CITY HALL - The City Attorney’s Office announced a $39.5 million settlement with the Boeing Corporation to clean toxins out of local groundwater left by the former Douglas Aircraft Co.
According to Assistant City Attorney Joe Lawrence, Boeing will pay $150,000 within the first 30 days of the settlement. The remainder will be paid out over the course of the next 10 years.
The money will pay for cleaning up the contaminated groundwater from the Olympic well, which was dirtied by activities at the former Douglas Aircraft site at Santa Monica Airport.
The Douglas Aircraft Co. was a major employer in Santa Monica during World War II. It moved to Long Beach after City Hall refused to lengthen the runway in 1959 and was eventually bought by a company that came to be known as McDonnell Douglas. That company was bought by Boeing in 1997.
City officials seek 'third way'
Opponents of the Santa Monica Airport gathered to protest recommendations by city officials to study options for the future of the airport that excluded outright closure.
The proposed topics for study, outlined in a report by consultant MIG that was developed out of 624 hours of public debate, represented a middle way between maintaining the status quo of operations at SMO and closing the airport down, said Martin Pastucha, director of Public Works.
“In between those two options there is a vast valley. We do not know what resides in that valley,” Pastucha said.
Those topics will become the basis for the third phase of a three-part process to examine the future for the airport, which the City Council approved Tuesday night.
It did not please residents of Santa Monica and West Los Angeles, who felt that the MIG report represented something different than what staff put forward.
In their minds, most of the 312 people who participated in the three months of community workshops on which the report was based advocated for some level of change at the airport property, be it a reduction in the number of jets that fly into SMO each day or the operations of the six flight schools that lease space at SMO.
Those changes would help reduce noise and pollution that bother neighbors and improve safety, all of which were top concerns of speakers.
With that in mind, Councilmember Kevin McKeown and Mayor Pro Tem Gleam Davis put forward two additional areas of study: closure in the face of a failure to reduce the impacts of the airport and a deeper look into health impacts with federal, state and private research organizations.
The council voted unanimously to accept those changes and move forward into the third phase of the visioning process.
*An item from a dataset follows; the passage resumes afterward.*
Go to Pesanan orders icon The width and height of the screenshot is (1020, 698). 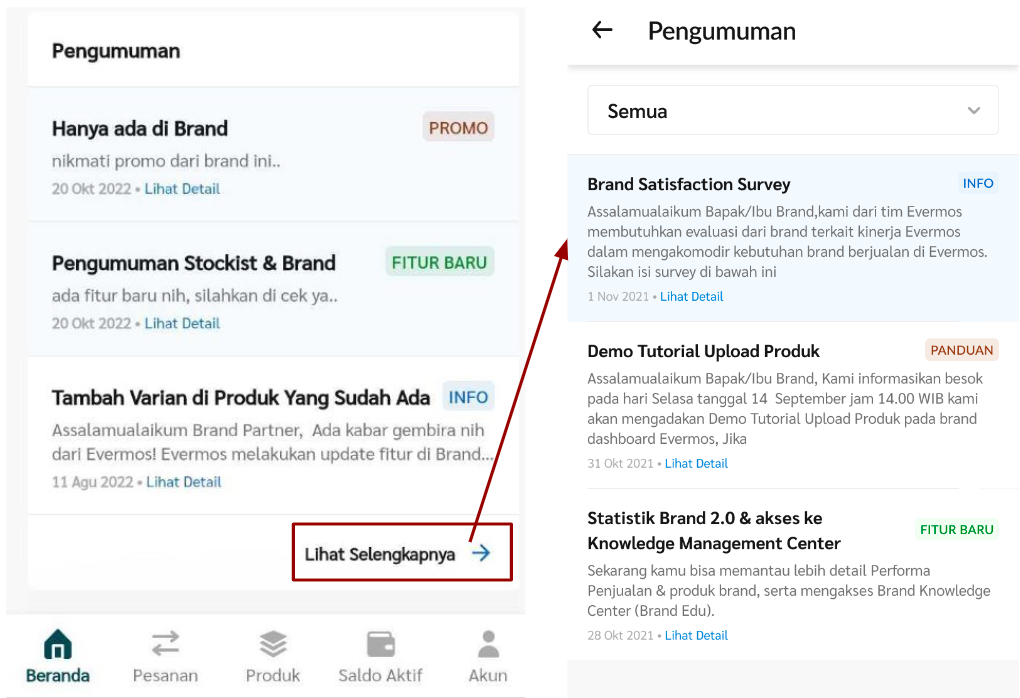165,644
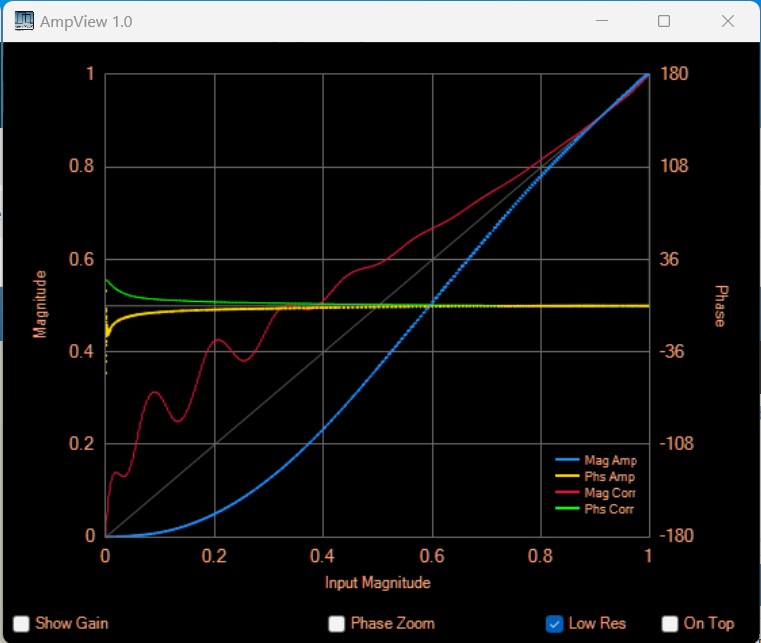761x643 pixels.
Task: Toggle the On Top checkbox
Action: click(670, 623)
One new option put forward in the staff report was to pay flight schools to leave SMO and fly out of another airport.
Residents have specifically pointed to student pilots as safety hazards, and believe they are also responsible for maneuvers that send planes in what they describe as endless loops over the neighborhoods.
At the beginning of public comment, McKeown pointedly asked Los Angeles City Councilmember Bill Rosendahl – who represents West Los Angeles communities who speak against the flight schools – if Los Angeles would be willing to pony up some cash to help pay for those subsidies.
He called it an “intriguing option.”
“I’m happy to sit down with you and work it out if we can,” Rosendahl said.
The city of Los Angeles is struggling with closing a $238 million budget shortfall.